Bei der häufigsten Schlaganfall-Form - mehr als 80 Prozent aller Fälle - kommt es zu einem Verschluss einer Hirnarterie. In vielen Fällen können diese Blutgerinnsel (Thromben) mit Medikamenten aufgelöst werden, verabreicht als Infusion über einen Venenzugang. Bei Verschlüssen von großen Hirnarterien (15 bis 20 Prozent aller Verschlüsse) mit dementsprechend großen Gerinnseln lassen sich diese aber nicht mehr oder nur mehr schlecht auflösen. Deshalb hat sich zusätzlich ein anderes Verfahren bewährt.

Heruasziehen des Gerinnsels mit Hilfe eines Katheters

Von der Leiste aus wird ein Katheter (Schlauch) über die Arterien bis ins Gehirn an die Stelle des Gefäßverschlusses vorgeschoben. Dort wird ein Drahtgeflecht aufgeklappt, das sich mit dem Gerinnsel verbindet. Anschließend wird beides aus dem Gefäß herausgezogen. Dieser minimalinvasive Eingriff erfordert ein hoch spezialisiertes Team und wird von interventionellen Radiologen und Neurologen gemeinsam durchgeführt.

„Das ist die effektivste Therapie, die wir in der Schlaganfallversorgung haben“, sagt Sykora. Bei Verschlüssen von großen Gehirnarterien kann zirka jeder zweite Patient nach diesem Eingriff weitgehend oder sogar ganz symptomfrei nach Hause gehen: „Vorausgesetzt, er kommt möglichst rasch nach dem Verschluss in ein Zentrum, das diese Methode rund um die Uhr anbietet.“ In Wien etwa sind das – abwechselnd – das Krankenhaus der Barmherzigen Brüder, das AKH und die Klinik Landstraße.

Keine Routine bei Schlaganfällen in kleineren Gefäßen

Für die kleineren Gefäße kam diese Methode routinemäßig bisher nicht zum Einsatz und wurde auch durch medizinische Leitlinien nicht empfohlen: Daten über ihren Nutzen in diesem Bereich fehlten bisher.

Drei neue Studien – darunter jene aus Basel – ergaben jetzt: Bei kleineren Gefäßen bringt diese Therapie keinen Vorteil gegenüber der medikamentösen Standardbehandlung. Die Beeinträchtigung oder Sterblichkeit im Zeitraum von 90 Tagen nach dem Schlaganfall kann dadurch nicht gesenkt werden.

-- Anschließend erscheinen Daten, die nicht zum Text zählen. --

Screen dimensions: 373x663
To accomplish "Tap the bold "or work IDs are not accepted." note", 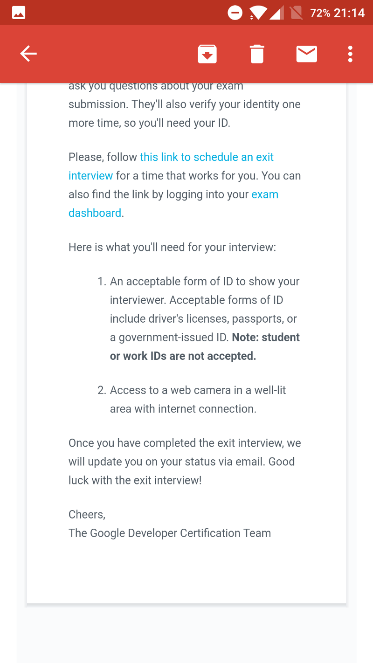I will pos(183,356).
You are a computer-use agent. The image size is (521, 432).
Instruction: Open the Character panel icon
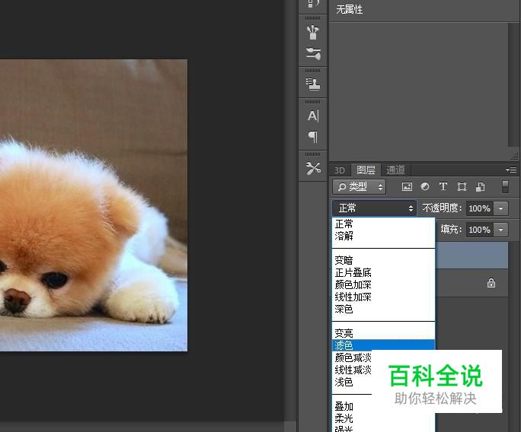[x=313, y=116]
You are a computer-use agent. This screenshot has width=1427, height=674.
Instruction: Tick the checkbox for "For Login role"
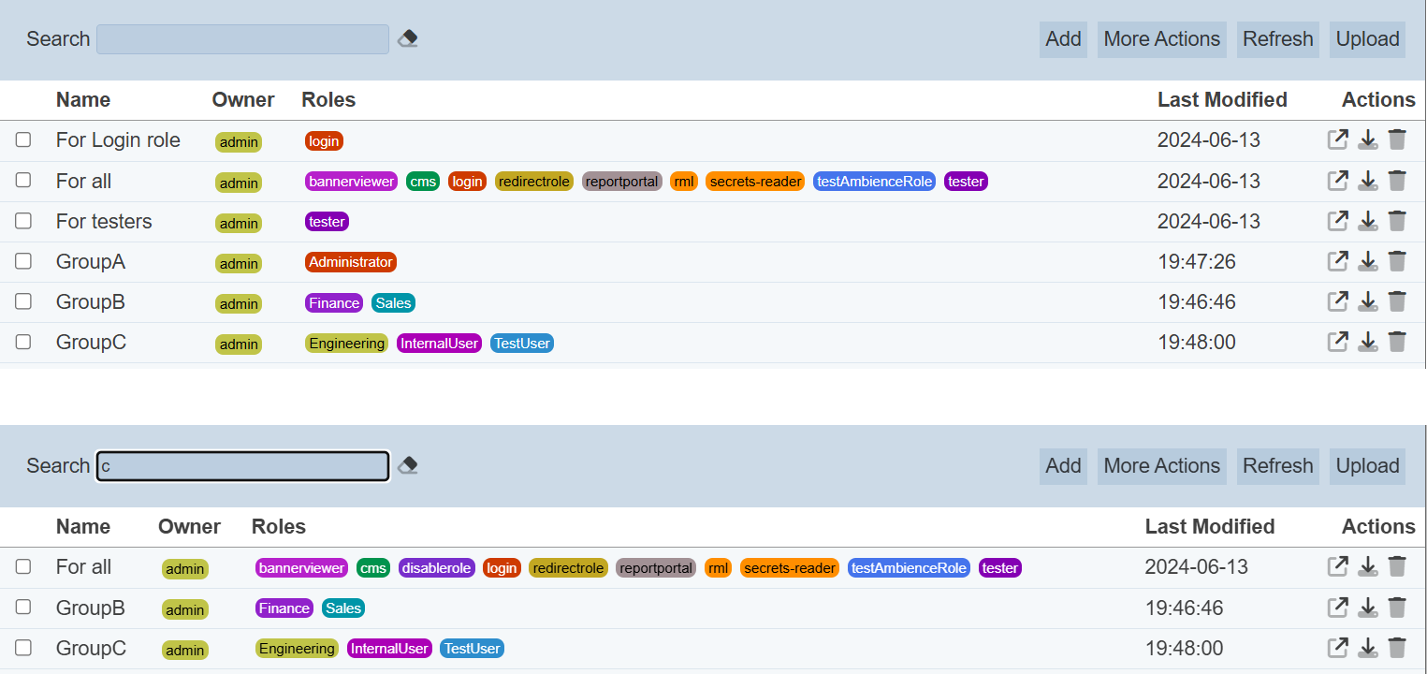23,139

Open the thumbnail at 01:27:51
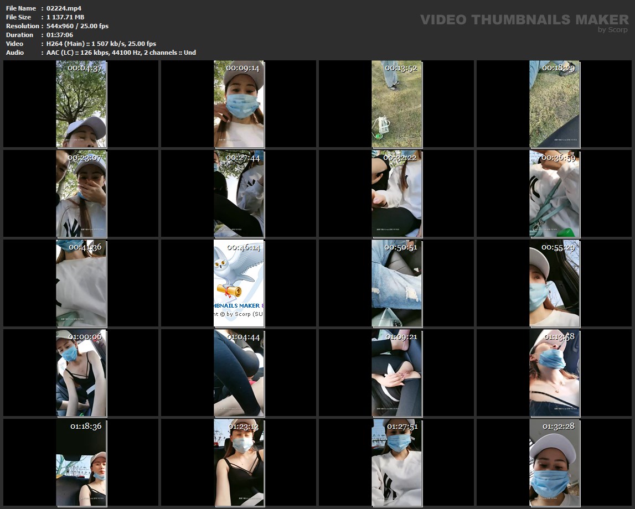coord(396,463)
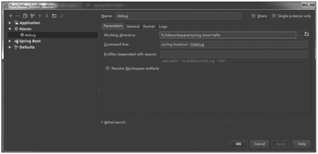Toggle Single instance only checkbox

[x=274, y=16]
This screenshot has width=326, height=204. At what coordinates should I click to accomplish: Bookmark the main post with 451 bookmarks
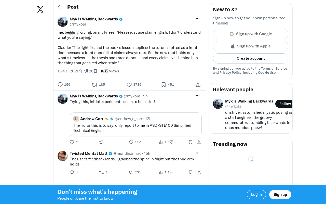click(x=168, y=85)
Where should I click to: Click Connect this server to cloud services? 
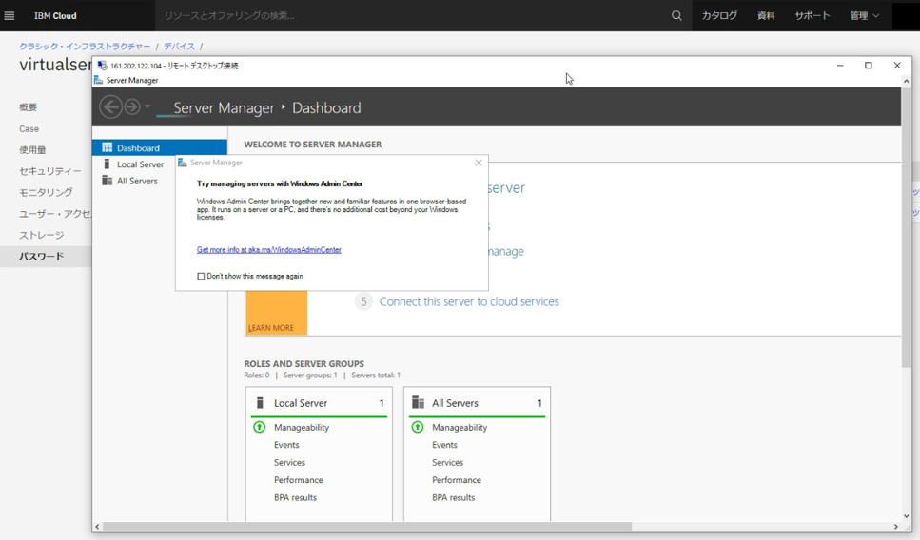click(468, 301)
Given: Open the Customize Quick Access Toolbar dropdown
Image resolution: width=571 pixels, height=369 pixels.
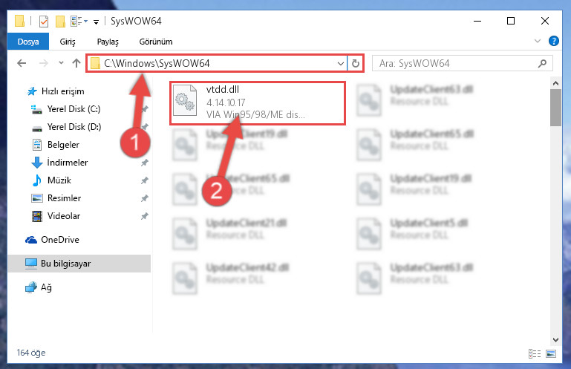Looking at the screenshot, I should 96,22.
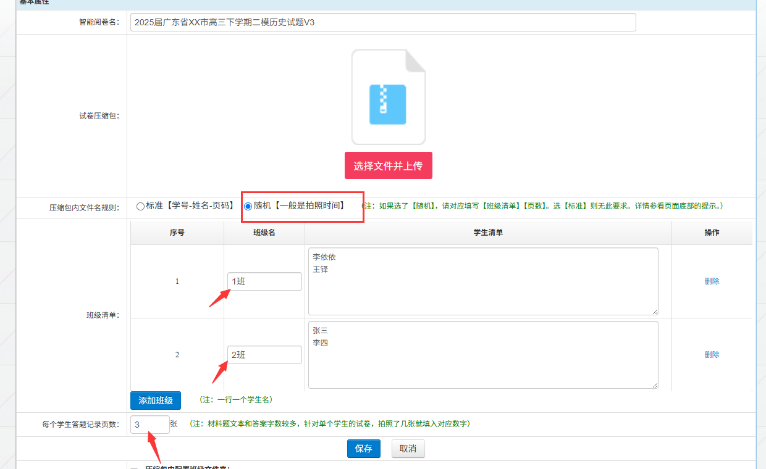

„Damit wird aber nur die derzeitige Praxis bestätigt“, sagt Sykora. „Es gab nur ab und zu seltene Grenzfälle, wo wir auch bei kleineren Hirngefäßen das mechanische Verfahren eingesetzt haben – als individuellen Heilversuch, um die Prognose dieser Patienten zu verbessern. Wenn jetzt aber erwiesen ist, dass es derzeit keinen Vorteil bringt, werden wir hier noch zurückhaltender sein.“

Die Studienergebnisse seien ein Forschungsauftrag für das nächste Jahrzehnt, die Technik so weiterzuentwickeln, dass es auch bei kleineren Gefäßen Möglichkeiten der mechanischen Entfernung geben wird.

Schlaganfall-Akuttherapie: So rasch wie möglich auf eine "Stroke Unit"

Sykora betont, das Allerwichtigste in der Akuttherapie des Schlaganfalls sei ein rascher Behandlungsbeginn nach den ersten Symptomen in einer darauf spezialisierten „Stroke Unit“, einer Spezialeinrichtung zur Akutbehandlung von Schlaganfällen: „Beginnt man mit der medikamentösen bzw. mechanischen Therapie  in der ersten Stunde nach dem Auftreten der Symptome, ist die Wahrscheinlichkeit, dass das Risiko bleibender Schäden damit reduziert werden kann, um ein Vielfaches höher als nach fünf oder sechs Stunden.“ 

Denn auch wenn ein Gefäßverschluss nach mehreren Stunden erfolgreich geöffnet wird, sind viele Nervenzellen dahinter bereits abgestorben. „Time is brain“ – „Zeit ist Gehirn“ – lautet deshalb der wichtigste Grundsatz der Schlaganfalltherapie.